◆ **What is needed**
Using the records below, quote only the span that opens with the line containing "Viewport: 217px width, 147px height." and closes with the line containing "The image size is (488, 235).", exactly and inclusively.

(Stored records)
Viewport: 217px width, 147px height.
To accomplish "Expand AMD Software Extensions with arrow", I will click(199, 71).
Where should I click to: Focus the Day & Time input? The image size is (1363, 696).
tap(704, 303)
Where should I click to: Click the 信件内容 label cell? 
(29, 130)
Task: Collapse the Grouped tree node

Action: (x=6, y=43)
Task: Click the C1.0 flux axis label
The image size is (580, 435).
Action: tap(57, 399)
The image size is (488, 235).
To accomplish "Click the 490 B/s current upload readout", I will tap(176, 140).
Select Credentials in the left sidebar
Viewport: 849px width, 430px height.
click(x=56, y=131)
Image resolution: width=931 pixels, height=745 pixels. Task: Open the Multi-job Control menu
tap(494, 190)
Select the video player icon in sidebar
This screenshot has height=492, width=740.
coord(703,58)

...

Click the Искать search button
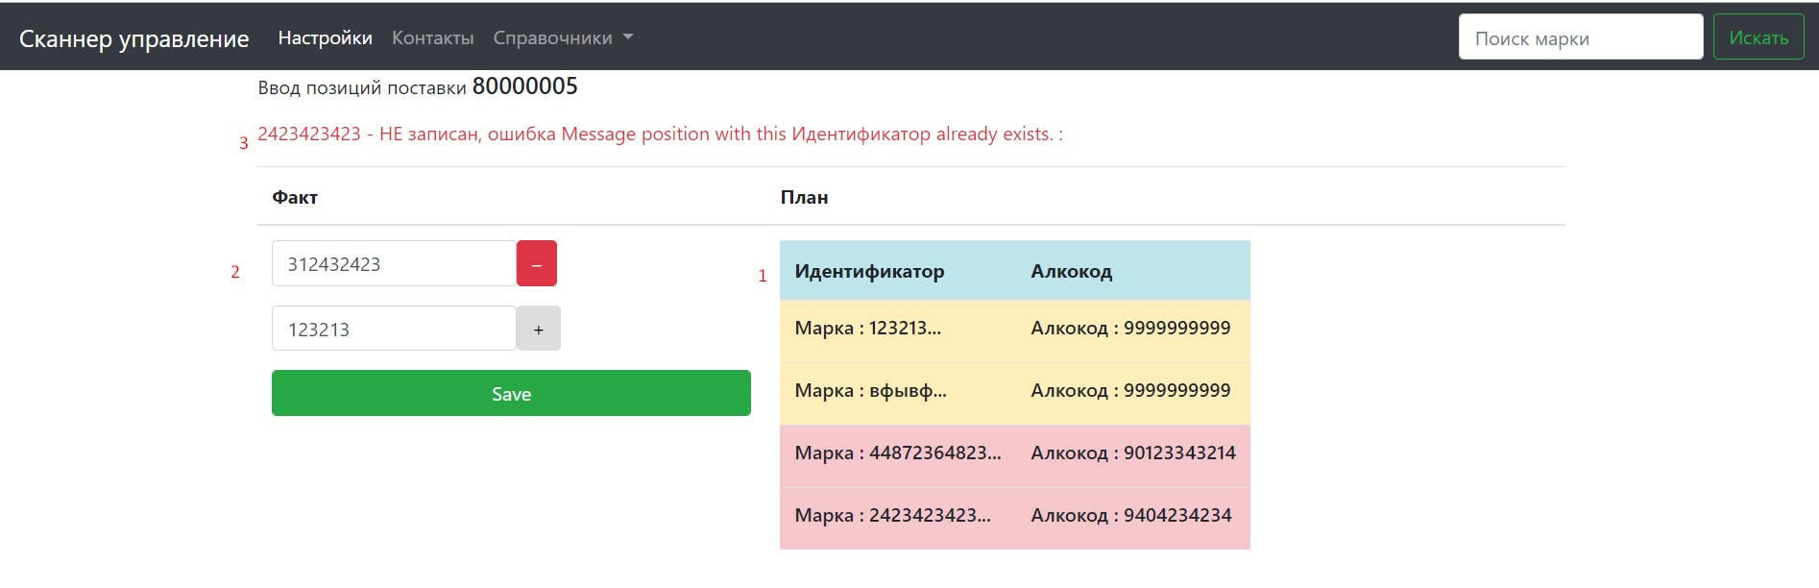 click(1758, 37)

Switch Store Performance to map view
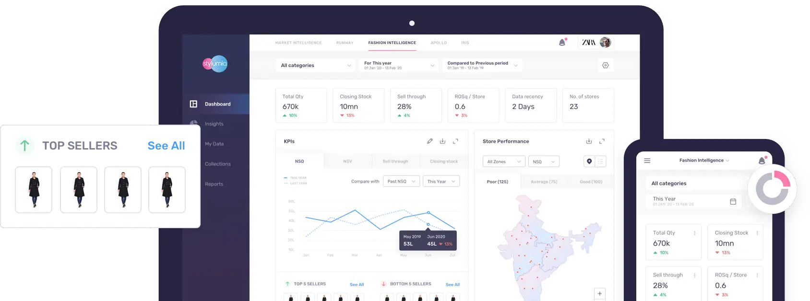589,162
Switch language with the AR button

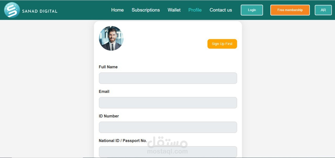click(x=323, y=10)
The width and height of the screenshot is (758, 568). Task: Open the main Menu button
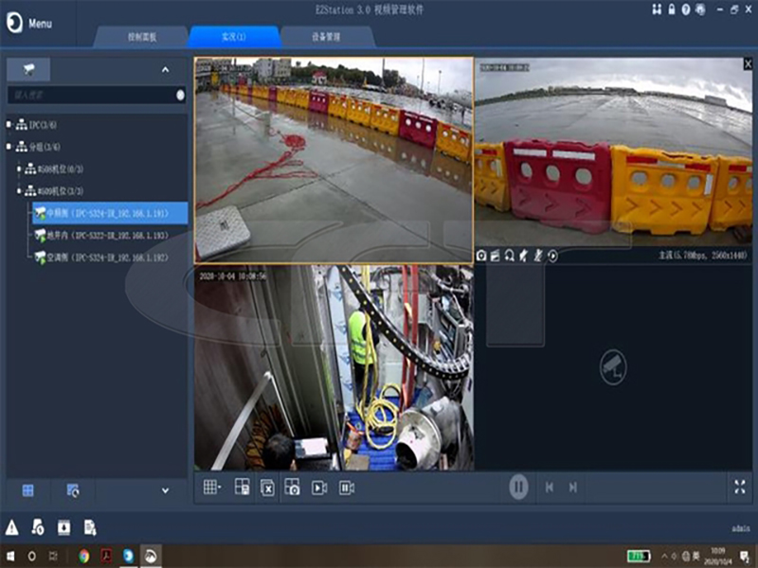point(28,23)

◆ **Task result**
Viewport: 217px width, 147px height.
To accomplish "Expand AMD Software Extensions with arrow", I will click(199, 71).
Where should I click to: Focus the Day & Time input? The image size is (1363, 696).
tap(704, 303)
Where should I click to: Click the 信件内容 label cell? 
(29, 130)
Task: Collapse the Grouped tree node

Action: (x=6, y=43)
Task: Click the C1.0 flux axis label
The image size is (580, 435).
Action: tap(57, 399)
The image size is (488, 235).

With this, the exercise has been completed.